The meeting, which will continue through Friday, is the first to bring the top minds of precision neuroscience from across the globe together in a think-tank setting to explore the challenges and promise of bringing personalized medicine to brain health and brain disorders.
“One individual’s experience with Alzheimer’s disease, Parkinson’s disease, a traumatic brain injury, or various other neurological or psychiatric disorders will not be exactly like anyone else’s,” Friedlander said.

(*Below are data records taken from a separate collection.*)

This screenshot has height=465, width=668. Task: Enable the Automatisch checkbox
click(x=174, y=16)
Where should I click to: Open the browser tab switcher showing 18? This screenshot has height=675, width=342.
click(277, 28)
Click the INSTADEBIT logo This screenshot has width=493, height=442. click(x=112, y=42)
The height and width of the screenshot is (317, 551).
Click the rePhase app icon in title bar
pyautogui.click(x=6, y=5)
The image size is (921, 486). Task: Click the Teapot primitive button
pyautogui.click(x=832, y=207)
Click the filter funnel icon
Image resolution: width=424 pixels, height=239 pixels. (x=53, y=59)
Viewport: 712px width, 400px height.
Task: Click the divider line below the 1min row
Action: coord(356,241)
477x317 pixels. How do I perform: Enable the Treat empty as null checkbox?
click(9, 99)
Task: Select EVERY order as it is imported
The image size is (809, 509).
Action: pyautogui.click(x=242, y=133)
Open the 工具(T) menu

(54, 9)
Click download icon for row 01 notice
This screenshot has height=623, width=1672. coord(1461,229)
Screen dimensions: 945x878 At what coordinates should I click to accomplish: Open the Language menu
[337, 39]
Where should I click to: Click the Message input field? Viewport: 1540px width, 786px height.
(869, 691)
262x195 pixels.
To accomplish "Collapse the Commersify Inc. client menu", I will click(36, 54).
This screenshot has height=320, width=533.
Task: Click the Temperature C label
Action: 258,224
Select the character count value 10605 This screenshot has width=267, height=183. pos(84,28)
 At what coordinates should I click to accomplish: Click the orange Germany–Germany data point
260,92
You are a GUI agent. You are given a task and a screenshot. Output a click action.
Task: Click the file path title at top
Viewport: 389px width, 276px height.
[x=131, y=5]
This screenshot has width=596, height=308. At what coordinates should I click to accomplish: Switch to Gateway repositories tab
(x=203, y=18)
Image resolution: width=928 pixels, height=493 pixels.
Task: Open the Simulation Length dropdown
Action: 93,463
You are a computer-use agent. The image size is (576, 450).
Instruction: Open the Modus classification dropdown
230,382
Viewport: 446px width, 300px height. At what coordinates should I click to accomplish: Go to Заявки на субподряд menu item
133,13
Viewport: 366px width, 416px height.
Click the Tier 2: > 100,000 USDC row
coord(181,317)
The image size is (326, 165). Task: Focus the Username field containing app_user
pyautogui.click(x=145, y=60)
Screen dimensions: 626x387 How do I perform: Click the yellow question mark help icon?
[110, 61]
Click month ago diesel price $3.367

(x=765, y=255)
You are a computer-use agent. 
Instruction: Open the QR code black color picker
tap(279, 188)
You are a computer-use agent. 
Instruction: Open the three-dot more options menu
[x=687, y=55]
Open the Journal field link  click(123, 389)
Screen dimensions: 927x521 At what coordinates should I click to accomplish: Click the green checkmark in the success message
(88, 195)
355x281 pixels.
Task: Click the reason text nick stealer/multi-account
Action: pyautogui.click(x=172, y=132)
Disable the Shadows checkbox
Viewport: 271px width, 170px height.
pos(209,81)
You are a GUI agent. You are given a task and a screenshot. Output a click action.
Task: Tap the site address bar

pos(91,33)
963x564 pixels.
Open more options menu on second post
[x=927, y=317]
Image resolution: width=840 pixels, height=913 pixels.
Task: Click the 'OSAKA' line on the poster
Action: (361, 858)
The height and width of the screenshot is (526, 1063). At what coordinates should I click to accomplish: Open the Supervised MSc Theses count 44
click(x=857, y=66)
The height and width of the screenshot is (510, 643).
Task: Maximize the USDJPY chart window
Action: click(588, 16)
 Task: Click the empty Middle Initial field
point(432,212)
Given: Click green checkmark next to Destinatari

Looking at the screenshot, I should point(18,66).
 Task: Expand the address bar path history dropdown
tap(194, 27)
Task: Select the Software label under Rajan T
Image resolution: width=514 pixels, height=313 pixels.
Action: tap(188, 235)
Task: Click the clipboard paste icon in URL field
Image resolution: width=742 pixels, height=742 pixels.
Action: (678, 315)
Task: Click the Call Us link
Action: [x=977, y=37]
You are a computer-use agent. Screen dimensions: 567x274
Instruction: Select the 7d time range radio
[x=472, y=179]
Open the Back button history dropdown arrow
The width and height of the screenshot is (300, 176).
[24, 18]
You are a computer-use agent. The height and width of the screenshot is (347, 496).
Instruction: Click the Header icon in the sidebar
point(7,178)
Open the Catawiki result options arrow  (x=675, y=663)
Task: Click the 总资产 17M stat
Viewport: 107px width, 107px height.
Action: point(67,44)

“From a business and health care point of view, clinical trials may fail because they target generic diseases that manifest very differently in different people,” Friedlander said. “If a drug or treatment doesn’t work in 75 percent of the people, it is considered a failure — but it worked in 25 percent. Should we forget about the 25 percent of people it helped and scrap potentially lifesaving therapies that may have cost hundreds of millions of dollars during a decade of development?”
By targeting groups of patients based on their predicted manifestations of a particular brain disorder, the success rate for finding new treatments will improve and the investment risk can be lessened, according to Friedlander.
“Essentially the pharmaceutical industry and investors de-risk their investments by having more precise, targeted therapies and tests that are more likely to be successful,” Friedlander said. “The treatment may be effective for 10 percent of people with a particular brain disease, but we can learn a lot about why those 10 percent may have benefitted based on their genetic composition and expression patterns and their life experiences. Then, we get back to work on a treatment for the next 10 percent, and the next 10 percent. It may not be one size fits all.”
Researchers will discuss innovations ranging from a Nobel prize-winning imaging system that visualizes the action of molecules within the brain, to the work of physician-scientists who are on the frontlines of health care delivery for brain injury, neurodegenerative diseases of aging, and brain developmental disorders.
In many ways, the conference has special meaning for the partner cities in Virginia and in Europe, Haugstad said.
“Roanoke is a city with a history of rail that, through innovation and spirit, is reinventing itself, and it is leading the way in precision neuroscience,” Haugstad said. “In Norway, a country that depends on oil revenue, the cities are changing much like cities in Virginia, by finding new ways to live and move forward. Together, we are very good partners.”